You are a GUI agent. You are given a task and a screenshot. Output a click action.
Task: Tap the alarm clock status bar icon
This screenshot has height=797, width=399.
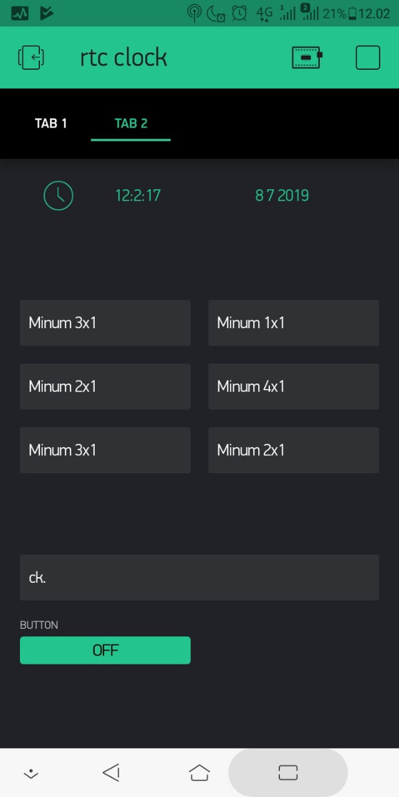239,12
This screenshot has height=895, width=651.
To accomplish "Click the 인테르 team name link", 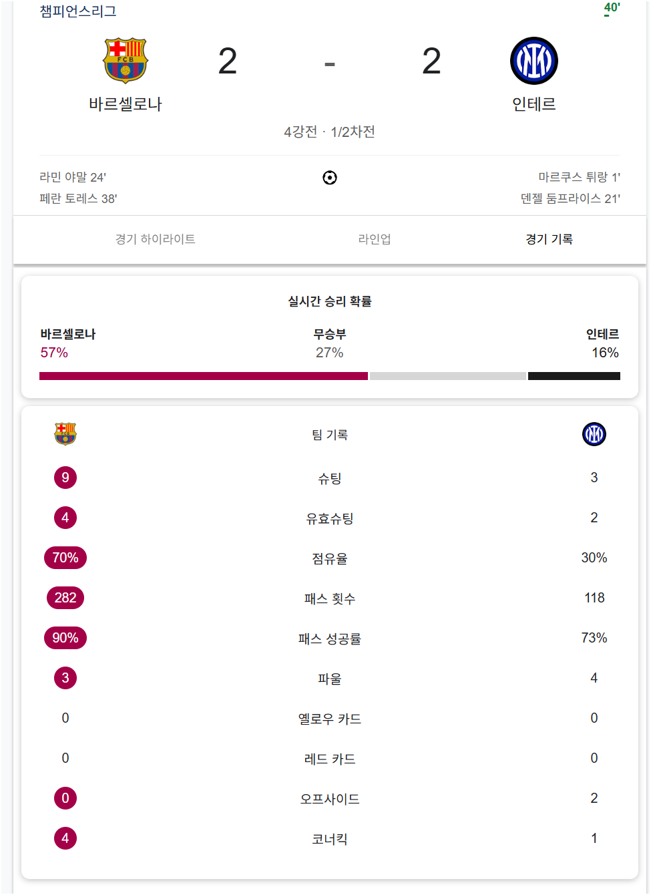I will [x=534, y=104].
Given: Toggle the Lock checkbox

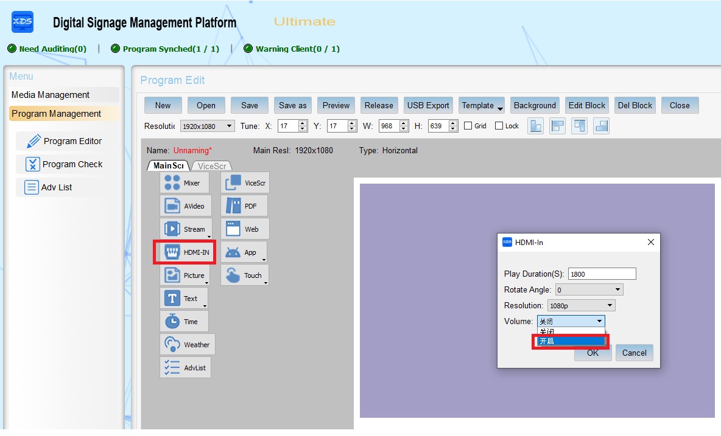Looking at the screenshot, I should [499, 126].
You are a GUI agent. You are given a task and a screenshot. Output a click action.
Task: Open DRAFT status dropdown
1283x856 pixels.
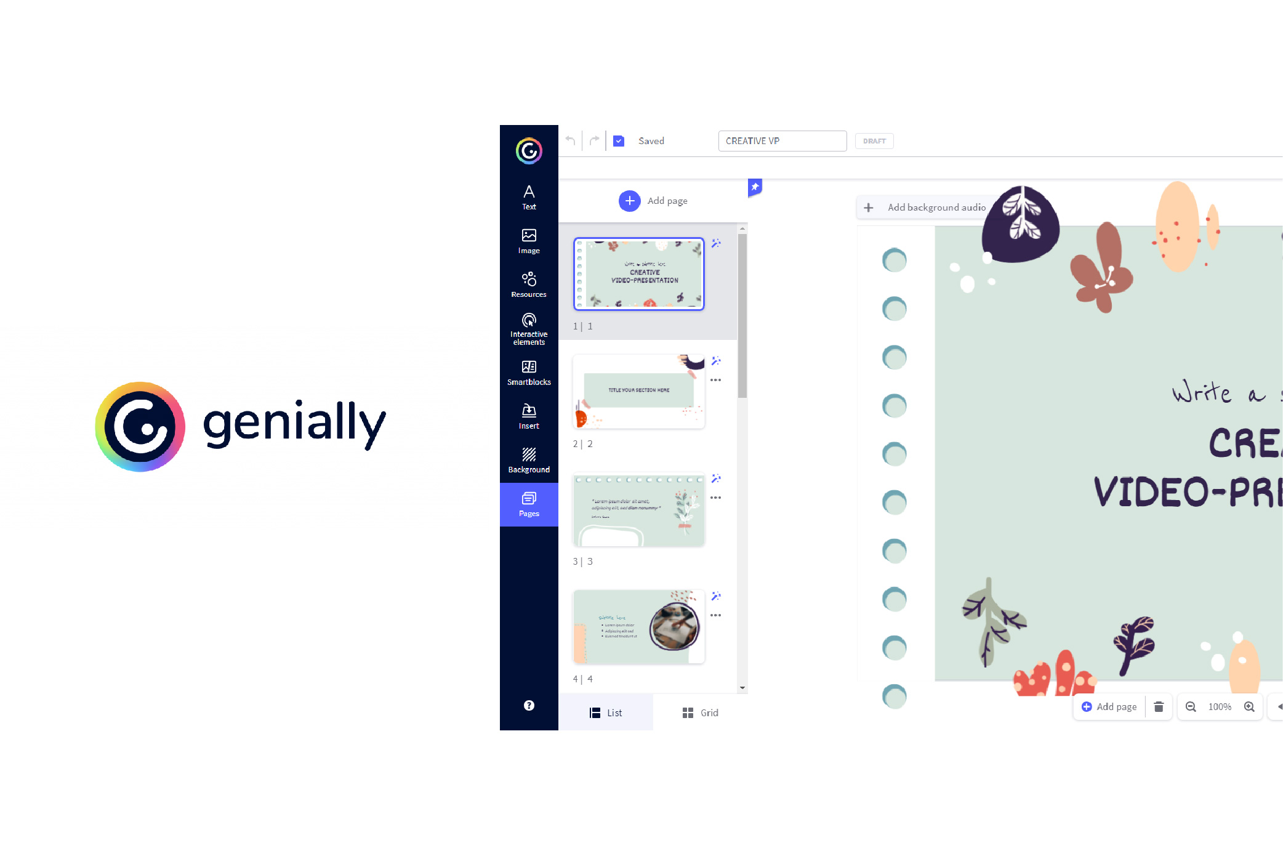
########################################
EXERCISE DETAILS = Find and show each line of the listing with the word "status".

EXPECTED ANSWER =
Task: Tap the alarm clock status bar icon
Task: Open DRAFT status dropdown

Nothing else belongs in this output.